Despite little evidence of impact, Inquiry Learning is at the heart of New Zealand’s curriculum.
One of seven values it encourages in students, inquiry also crops up in the titles of 6 of the 25 ‘Effective Pedagogy’ videos on the New Zealand Curriculum website. Inquiry Learning is promoted as a pedagogy. And Teaching as Inquiry is the endorsed organising framework for teachers looking to “learn from their practice and build greater knowledge”.
Broadly Inquiry Learning is an active, student-centered pedagogy that enables children to experience the process of knowledge creation. Part of its appeal is its capacity to engage. After all, classrooms of engrossed children are far more appealing than the alternative.
Commensurate with that, under its pages of guidance on Teaching as Inquiry, the New Zealand Curriculum website includes a whole page on Student Engagement. From here links are provided to inspirational stories and commercial tools schools can use to assess their students’ engagement.
So what, mindful of all this, is the evidence on Inquiry Learning?
In his 2009 meta-analysis of meta-analyses Visible Learning, John Hattie found that the effect size from inquiry based methods of teaching was a very disappointing 0.31 standard deviations; far below his established cut-off of 0.4.
Because he recognised the significant gap between the perception and reality of Inquiry-Learning, Hattie even made a useful 2 minute video exploring why this might be.
Ultimately, as Hattie explains, this gap exists because engagement is a very poor proxy for learning.
While engagement or lack-there-of may be easy to observe in a lesson, just because children are engaged in something does not necessarily mean they are learning. And even when they are learning something, they may not be learning what we wanted them to learn.
An example of the pitfall of using engagement as a proxy for learning comes from my own experience of school Religious Education (RE). During one ‘memorable’ lessons we learned to make plaited bread. Although I enjoyed the activity very much, and was probably highly engaged throughout, to this day I’m ashamed to say that I have no recollection of the symbolism of the bread, or anything of its relevance to Jews.

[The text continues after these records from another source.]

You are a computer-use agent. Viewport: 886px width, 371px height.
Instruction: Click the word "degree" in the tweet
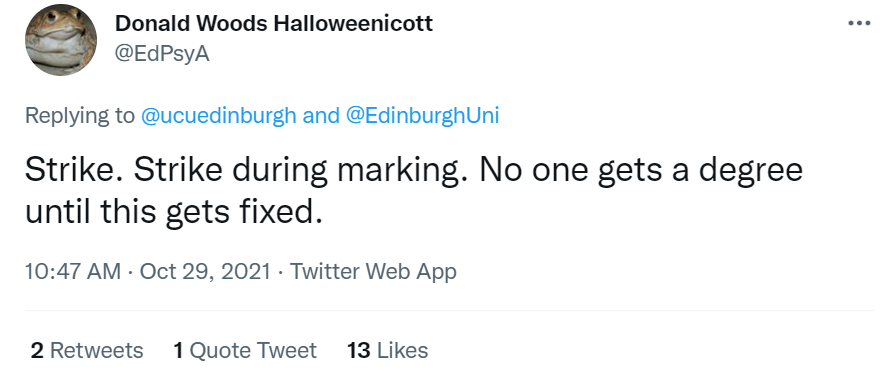pos(751,171)
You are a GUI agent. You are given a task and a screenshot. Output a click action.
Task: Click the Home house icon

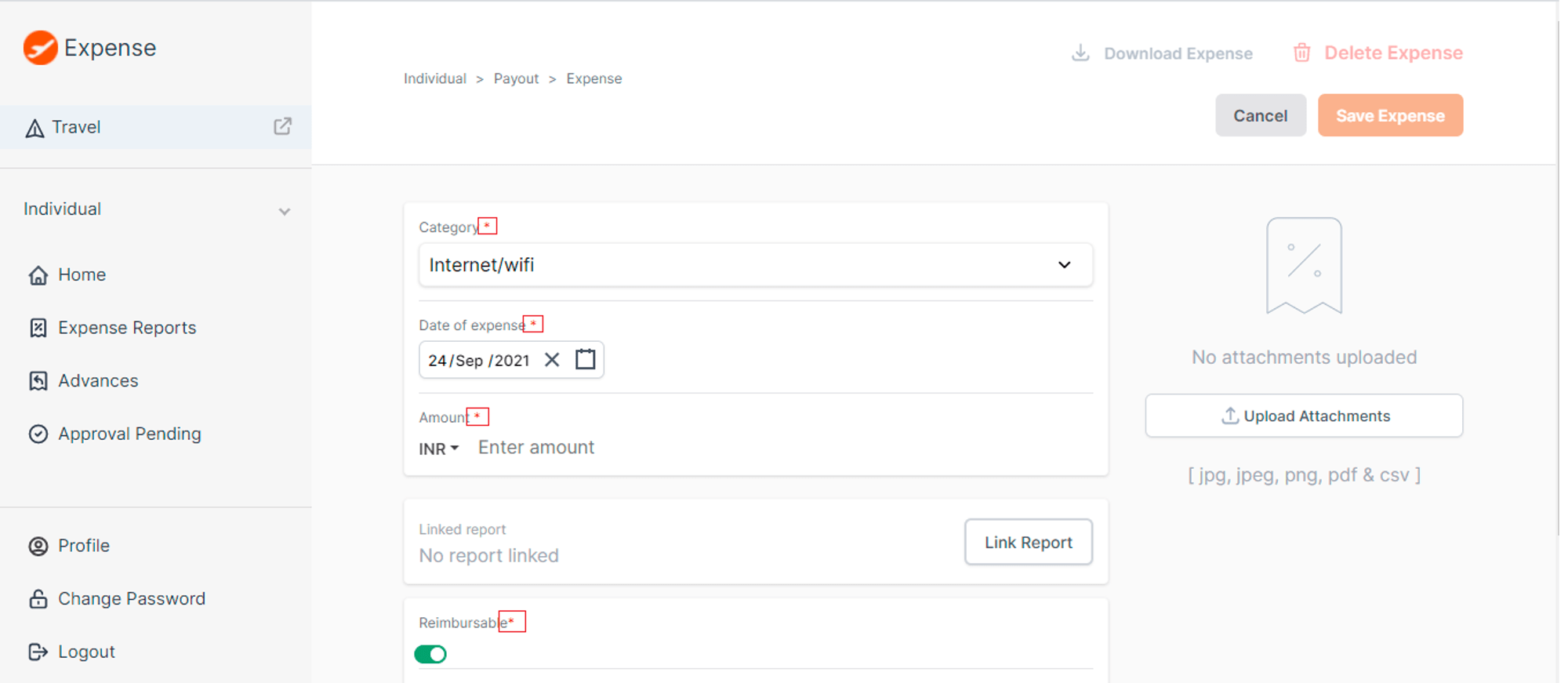coord(38,275)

Of course I learned something – that it was plaited, and of relevance to Jews – but how much more might I have retained if the two hours devoted to kneading, proving, plaiting, baking and eating had been used instead for activities that engaged me in recalling and retelling the meaning.
According to cognitive psychologist Dan Willingham, memory is the residue of thought. This means that students remember what they spend a lot of time thinking about. Had I been asked to write an essay about the bread’s symbolism and relevance to Jews, and then been quizzed on it at regular, optimally-spaced occasions after that, then cognitive science tells us I would have stood a better chance of remembering it.
At this point I suspect that some readers will be feeling disappointed at my failure to recognise that this lesson in bread-plaiting was in fact a wonderful example of my teachers’ ingenious cross-curricula thinking; enabling my peers and me to learn about religion, and home-baking at the same time.
But evidence that this is the best way to ensure children learn, let alone to sequence content, simply does not exist. In fact, it flies in the face of a founding insight from cognitive science, which is that we have limited working memories, quickly overwhelmed by new information.
The fact is that throughout that bread-making episode, I was not thinking about the relevance or symbolism of plaited bread. Instead I was thinking about how wonky my plait was compared to my partner’s, how vexing it was to have to share one sink with seven others, and the likelihood of the teacher making us do any more RE before granting permission to eat.
How much more might I now know about Judaism, the Judeo-Christian story and the history of civilisation if my RE teacher had stuck to her brief? What if she had believed in the value of her subject, in mine and my peers’ capacity to control ourselves long enough to connect with emancipatory knowledge, and in her capacity to teach so that we did?
The problem with prioritising engagement is that it leads teachers to select content and pedagogies because they think children will find them interesting, rather than because they are the mentally challenging activities that will ensure children learn powerful knowledge.
And sadly, once teachers are seduced by the proxy of engagement, they implicitly introduce children to a spiral of low expectations. Students are temporarily won over with content and activities selected to engage them. This then teaches them to expect school to be engaging, rather than their being expected to engage with demanding content and strenuous mental activities in school. After this the task of finding content and activities that engage students becomes progressively harder. And whether a teacher is fun and engaging begins to matter more than their knowledge, or commitment to passing it on.
Added to this, and most devastating of all, selecting content based on how it might engage rather than emancipate ensures that students from disadvantaged backgrounds are the least likely to encounter the knowledge and teaching that will help them catch up with their peers.
And finally, in case you are still convinced that cross curricular activities are better than focused subject teaching, in what school should bread-making skills trump essay writing as an objective of RE?
Pitching student engagement against the teaching of powerful knowledge sets up a zero-sum game. First and foremost, school should be about teaching children the best that has been thought and said, not skills learned at home or in work. As adults, we must be confident in our capacity to engage children in that which is most important, and not shirk this responsibility behind the proxy of student engagement.
As Hattie explains in his video “Sometimes, work is just hard”.